Dell makes a great computer and bang for buck they are hard to beat and have great customer support and repair/replacement policy if it breaks or quits working during the warrentee.


----------



## nick24u (Nov 12, 2010)

hi, I would suggest the same DELL brand laptop. I have DELL laptops for quite a while now and was never disappointed. Price is fine regarding the quality, and customer service is really good. The XPS I am now using just makes it fine for any application: music, deejaying, sound processing, and office tasks are running smoothly. Another interesting point is that DELL does not lock their laptops like some other brands, and you can install different operating systems. I could easily install a multiboot with seven, linux, geekbox and a backup/restauration option using partimage on a single drive. Be careful when you purchase a computer, specs are not always the most important... regards


----------



## E-A-G-L-E-S (Sep 15, 2007)

I think I am going with the XPS 17....however, how can I improve the SQ for:
1. Playing CD's to AVR
2. Streaming 256/320kbs to AVR
3. Streaming Blurays to AVR

I mistakenly thought I could just add a Sound Blaster X-Fi card....but now I have no idea how to improve it...unless I am right in guessing that I need an external DAC that is USB capable and my XPS 17 would have USB 3.0 ports.
If that's wrong, then can I/do I replace the internal card?


----------



## nick24u (Nov 12, 2010)

E-A-G-L-E-S said:


> I think I am going with the XPS 17....however, how can I improve the SQ for:
> 1. Playing CD's to AVR
> 2. Streaming 256/320kbs to AVR
> 3. Streaming Blurays to AVR
> ...


I have no idea about replacing the internal sound card, I think it is not possible as the sound chipset is mounted right on the motherboard. What I am doing is: for pa applications, I connect a motu firewire 24/96 to the laptop and links to the deq via aes. When at home, I built a usb to spdif transceiver connected straight in the dcx (dcx has an aes to spdif upgrade inside). there is also a headphone jack to monitor analog output from the dac. Both systems are good, really better than the embedded sound card .


----------



## E-A-G-L-E-S (Sep 15, 2007)

nick24u said:


> When at home, I built a usb to spdif transceiver connected straight in the dcx (dcx has an aes to spdif upgrade inside). there is also a headphone jack to monitor analog output from the dac. Both systems are good, really better than the embedded sound card .

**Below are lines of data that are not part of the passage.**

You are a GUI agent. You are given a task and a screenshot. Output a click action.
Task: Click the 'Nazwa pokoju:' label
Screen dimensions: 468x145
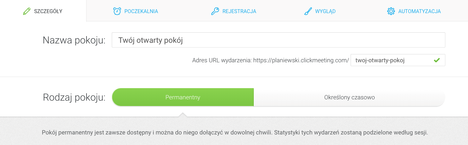[74, 40]
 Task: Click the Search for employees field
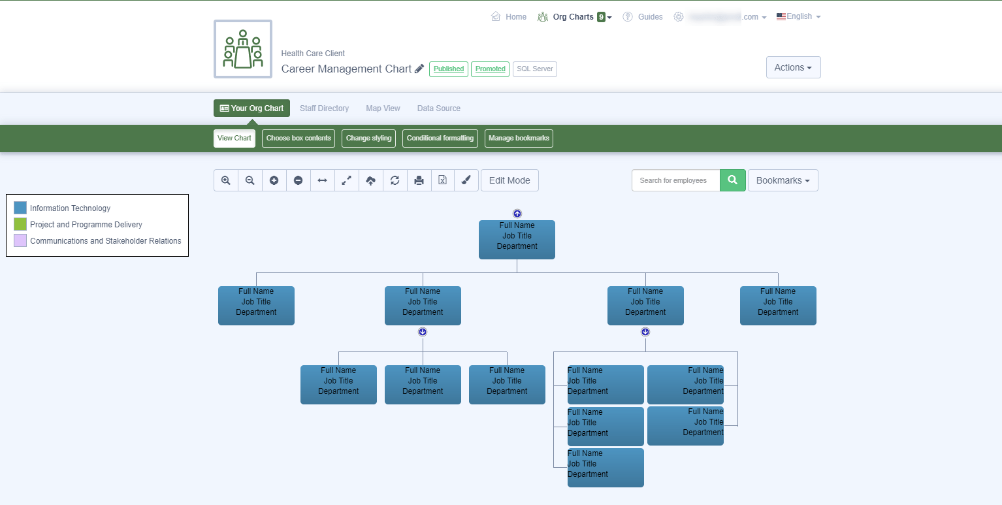pyautogui.click(x=675, y=180)
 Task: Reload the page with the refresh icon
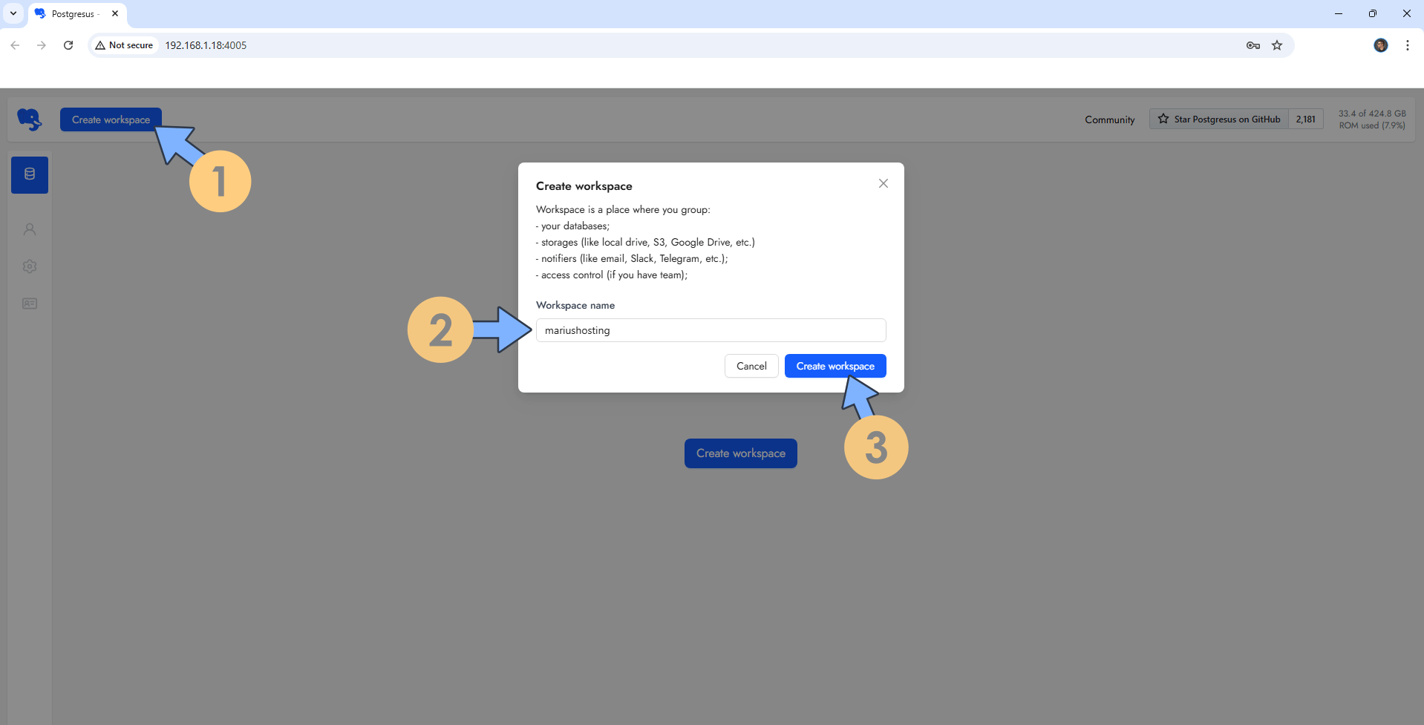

I will read up on this as it is Chinese to me right now, but thanks!


----------



## nick24u (Nov 12, 2010)

you can find such dacs here: http://www.ebay.com/itm/SMSL-SD-022...al-output-24Bit-96K-DTS-AC3-PCM-/110772925951
or here: http://www.ebay.com/itm/coaxial-DIR9001-WM8740DAC-decoders-USB-coaxial-G-1-/200710293144


----------



## Twin_Rotor (Jan 1, 2012)

If you're worried about sound and are set with Dell products, might as well step up to an Alienware. You will have no problems finding the sound processing you're looking for. My 6 year old M9700 has Toslink and SPDIF out and it even supports DTS 5.1, as old as it is. 

My wifes year old Lenovo supports DTS-HD through HDMI output. I paid half price for it @ Newegg on a daily deal and couldn't be more happy with it. Newegg ALWAYS beats Dell's site's price and carry the same service and warranty as you would get directly through Dell. Of course, the selection is not as wide.

I do like Dell's XPS hardware, but they reserve the goodies for their Alienware line.


----------



## Sonnie (Apr 11, 2006)

I have a Dell XPS 17 sitting on my desk at the office. It is the 3D version. I got the 3D version even though I was not planning on using it because it has better PQ. It is quite good no doubt. There were just a few quirks that I did not like about it... mostly personal things. I use a laptop quite a bit and I am picky. 

I am now using an HP ENVY 17 (latest edition) and it is a step above the XPS 17 for me. Performance is about the same. I have 8GB RAM in both, a solid state drive for the OS with a regular HD for backup an data. The features are what I like better, but it is mostly personal preferences. Things like backlit keyboard and how it actually functions, fan noise, sound, cooling, etc. These are all superior on the ENVY. The ENVY is also much easier to access from the bottom. Of course I got mine with a 30% off coupon, so it was not a bad price at all. My wife and I both ordered one and we really like them.


----------